Environmental Factor – September 2022: Oil spill cleanup workers more likely to have asthma symptoms


The GuLF STUDY continues to follow the nearly 33,000 participants enrolled in the original study to monitor potential health outcomes and answer important public health questions. (Photo courtesy of Cheryl Casey / Shutterstock.com)

Researchers from the NIEHS Gulf Long-term Follow-up Study (GuLF STUDY) found that workers involved in cleaning up the nation’s largest oil spill were 60% more likely than those who did not work on the cleanup to be diagnosed with asthma or experience asthma symptoms one to three years after the spill.

“This is the first study to ever look at specific chemicals from oil spills and link them to respiratory diseases,” said Dale Sandler, Ph.D., chief of the NIEHS Epidemiology Branch and lead researcher for the GuLF STUDY. “If you were an oil spill cleanup worker in the gulf experiencing wheezing or other asthma-like symptoms, it would be good to let your healthcare provider know you worked on the oil spill.”

Hazardous air pollutants

The researchers analyzed data from 19,018 oil spill response and cleanup workers and another 5,585 people who had completed required safety training but did not work on cleanup. None of the participants had been diagnosed with asthma before the spill. The non-workers were considered an unexposed comparison group.

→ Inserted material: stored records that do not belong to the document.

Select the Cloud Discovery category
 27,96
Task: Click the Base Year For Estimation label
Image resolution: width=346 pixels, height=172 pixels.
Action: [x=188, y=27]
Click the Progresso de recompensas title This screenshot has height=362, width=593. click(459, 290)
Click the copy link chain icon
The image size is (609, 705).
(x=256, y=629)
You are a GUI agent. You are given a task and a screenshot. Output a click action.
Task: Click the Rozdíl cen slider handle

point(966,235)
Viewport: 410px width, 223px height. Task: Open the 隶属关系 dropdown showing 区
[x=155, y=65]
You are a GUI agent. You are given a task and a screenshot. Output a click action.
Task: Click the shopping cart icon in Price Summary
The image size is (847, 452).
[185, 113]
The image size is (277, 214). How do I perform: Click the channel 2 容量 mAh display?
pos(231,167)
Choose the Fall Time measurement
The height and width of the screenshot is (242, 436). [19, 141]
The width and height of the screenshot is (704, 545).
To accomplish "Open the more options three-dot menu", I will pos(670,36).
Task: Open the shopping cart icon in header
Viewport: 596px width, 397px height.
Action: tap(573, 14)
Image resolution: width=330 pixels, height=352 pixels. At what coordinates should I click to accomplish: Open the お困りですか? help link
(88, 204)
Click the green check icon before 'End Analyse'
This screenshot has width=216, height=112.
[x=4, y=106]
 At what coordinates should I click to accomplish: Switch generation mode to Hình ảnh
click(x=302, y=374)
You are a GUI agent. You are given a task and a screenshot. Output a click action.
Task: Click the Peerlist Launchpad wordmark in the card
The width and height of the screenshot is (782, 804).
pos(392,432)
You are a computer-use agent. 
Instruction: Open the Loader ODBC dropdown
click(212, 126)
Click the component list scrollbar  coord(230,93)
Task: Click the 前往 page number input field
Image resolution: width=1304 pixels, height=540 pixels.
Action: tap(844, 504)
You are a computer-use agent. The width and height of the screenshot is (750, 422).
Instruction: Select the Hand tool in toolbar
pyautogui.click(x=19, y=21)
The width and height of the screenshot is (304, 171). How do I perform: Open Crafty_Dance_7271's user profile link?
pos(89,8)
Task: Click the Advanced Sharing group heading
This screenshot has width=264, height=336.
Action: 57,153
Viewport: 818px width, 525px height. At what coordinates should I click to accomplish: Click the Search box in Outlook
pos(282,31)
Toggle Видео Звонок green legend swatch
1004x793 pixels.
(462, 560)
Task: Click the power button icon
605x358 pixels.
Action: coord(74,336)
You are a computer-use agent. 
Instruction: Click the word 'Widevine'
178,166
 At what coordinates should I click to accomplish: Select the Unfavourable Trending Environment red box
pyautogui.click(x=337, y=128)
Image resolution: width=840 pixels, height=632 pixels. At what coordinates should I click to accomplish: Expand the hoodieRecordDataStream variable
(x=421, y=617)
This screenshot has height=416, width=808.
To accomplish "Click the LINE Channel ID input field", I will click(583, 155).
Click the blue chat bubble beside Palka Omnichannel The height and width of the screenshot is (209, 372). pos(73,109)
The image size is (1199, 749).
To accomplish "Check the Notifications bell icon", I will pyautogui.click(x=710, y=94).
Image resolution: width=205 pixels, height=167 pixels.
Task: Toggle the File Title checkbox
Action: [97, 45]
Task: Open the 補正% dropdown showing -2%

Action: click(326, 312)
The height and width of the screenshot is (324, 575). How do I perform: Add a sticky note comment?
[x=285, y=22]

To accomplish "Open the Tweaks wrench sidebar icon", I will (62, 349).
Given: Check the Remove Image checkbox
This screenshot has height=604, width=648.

First, the researchers estimated worker’s exposures to specific oil spill chemicals. They then looked at the relationship between doctor diagnosed asthma or asthma-related symptoms and the types of jobs the cleanup workers held and the resulting exposure to total hydrocarbons. The team also assessed associations of outcomes with a subgroup of chemicals in crude oil, including benzene, toluene, ethylbenzene, xylene, and n-hexane (collectively known as BTEX-H). These chemicals are classified as hazardous air pollutants according to the U.S. Clean Air Act and are linked to other health effects in the GuLF STUDY.

Relative risk for asthma symptoms increased with increasing levels of exposure to individual BTEX-H chemicals as well as the BTEX-H mixture, the researchers found.

More exposure, more asthma symptoms

“The more a worker was exposed to these crude oil chemicals, including total hydrocarbons, the individual BTEX-H chemicals, and the BTEX-H mixture, the more likely they were to have asthma symptoms,” said Kaitlyn Lawrence, Ph.D., a staff scientist in the NIEHS Epidemiology Branch and lead author of the study published in Environmental International. She noted, “Exposure levels varied depending on the person’s clean-up jobs and how long they worked.”

Jobs varied from administrative support and environmental water sampling, to mopping up crude oil from aboard a sea vessel or shoreline vessel to decontaminating equipment or wildlife. (View a breakdown of Study participant jobs).

The paper in reports that 983 (5%) of the cleanup workers reported asthma and asthma symptoms, while only 196 (3%) non-workers reported the asthma outcome. Workers that were involved in operating, maintaining, or refueling the heavy cleanup equipment had the highest incidence of asthma.

Defining asthma

For this study, asthma is defined as reporting a doctor’s diagnosis of asthma or, for never-smokers, self-reporting wheezing or whistling in the chest all or most of the time.

“Because the GuLF STUDY population is socioeconomically vulnerable, with less than half reporting access to medical care, we included non-doctor confirmed asthma cases to minimize any underreporting of true asthma cases in the population that would be missed due to lack of access to health care,” Sandler said.

The definition for asthma used in this study builds off an established definition used successfully as a clinical outcome in other large epidemiological studies.

(Robin Mackar is a writer and media relations coordinator in the NIEHS Office of Communications and Public Liaison.)